More important is Netflix’s focus on getting the film to 220 million subscribers in nearly 200 countries around the world.

“Ultimately, …what we care about is what was the reach of the story?” Joe Russo said. “Who did it get to? Frankly, in a lot of ways you’re getting a broader audience through something like Netflix, because going to the movies is expensive, it’s somewhat of an elitist experience. You go to other parts of the world, you go (to a movie) once in your life, and that’s a very significant experience for you. You can get Netflix for $10 or $14, and watch 40 stories in a month versus going to the movies and getting one story once. I think that’s important.”
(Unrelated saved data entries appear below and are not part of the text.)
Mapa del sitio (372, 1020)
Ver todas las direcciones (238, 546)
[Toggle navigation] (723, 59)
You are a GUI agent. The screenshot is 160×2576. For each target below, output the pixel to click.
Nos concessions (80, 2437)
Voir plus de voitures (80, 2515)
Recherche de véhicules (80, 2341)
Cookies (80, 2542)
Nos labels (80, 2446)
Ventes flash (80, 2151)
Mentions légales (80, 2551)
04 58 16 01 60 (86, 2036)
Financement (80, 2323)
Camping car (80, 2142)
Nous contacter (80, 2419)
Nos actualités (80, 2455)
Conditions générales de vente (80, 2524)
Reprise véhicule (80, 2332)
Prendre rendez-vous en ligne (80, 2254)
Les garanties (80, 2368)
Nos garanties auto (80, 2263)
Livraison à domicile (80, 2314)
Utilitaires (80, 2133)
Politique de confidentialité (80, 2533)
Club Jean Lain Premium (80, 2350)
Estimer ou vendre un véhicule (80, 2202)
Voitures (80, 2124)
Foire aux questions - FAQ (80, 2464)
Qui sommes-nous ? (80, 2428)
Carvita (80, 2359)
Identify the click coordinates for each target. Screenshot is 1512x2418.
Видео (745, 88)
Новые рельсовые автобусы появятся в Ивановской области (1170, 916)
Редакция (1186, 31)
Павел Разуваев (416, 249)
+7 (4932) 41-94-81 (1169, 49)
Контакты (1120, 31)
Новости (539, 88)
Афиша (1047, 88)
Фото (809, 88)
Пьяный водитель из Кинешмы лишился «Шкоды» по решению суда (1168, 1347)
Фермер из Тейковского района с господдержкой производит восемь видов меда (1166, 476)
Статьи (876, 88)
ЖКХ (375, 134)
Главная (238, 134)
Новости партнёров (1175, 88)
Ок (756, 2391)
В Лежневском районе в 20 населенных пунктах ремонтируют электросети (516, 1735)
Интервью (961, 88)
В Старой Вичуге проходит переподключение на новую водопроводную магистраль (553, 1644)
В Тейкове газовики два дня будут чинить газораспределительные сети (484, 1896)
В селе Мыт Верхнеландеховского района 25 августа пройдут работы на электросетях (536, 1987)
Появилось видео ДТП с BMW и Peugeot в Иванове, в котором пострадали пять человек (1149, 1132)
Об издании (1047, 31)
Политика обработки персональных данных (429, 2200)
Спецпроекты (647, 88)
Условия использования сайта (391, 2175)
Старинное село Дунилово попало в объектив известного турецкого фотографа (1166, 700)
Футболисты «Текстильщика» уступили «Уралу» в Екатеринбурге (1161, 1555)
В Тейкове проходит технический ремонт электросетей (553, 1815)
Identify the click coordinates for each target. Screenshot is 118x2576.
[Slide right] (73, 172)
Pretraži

Also attractive to the brothers was the potential to build a new franchise they would control, which was never going to be possible with an established juggernaut such as Disney’s ever-proliferating Marvel Cinematic Universe. But working in the MCU helped them think about how to construct a broader narrative universe that fans can dive into for years to come, Netflix willing.

“We tried to include characters within this film that you want to know more about in other formats, whether it be other films or series or whatever it may be,” Anthony Russo said. “So we absolutely approached this as the sort of tip of the iceberg of a narrative universe. Now whether we actually get to make that universe, we’ll see. It certainly depends on how this movie is received by audiences. But as creatives we approached it that way.”

The Russos noted that all the Netflix changes are really about the company getting ready for the next phase of the Streaming Wars. And they’re happy to take AGBO’s projects along for the ride.

“I think they’re just deploying like phase two of their plan as a company, which is to get into gaming and there’s rumors that they’re gonna expand theatrical windows to take advantage of theatrical and digital distribution,” Joe Russo said. “They’re just looking at the entire business model, which just…seems to be shifting on a monthly basis.”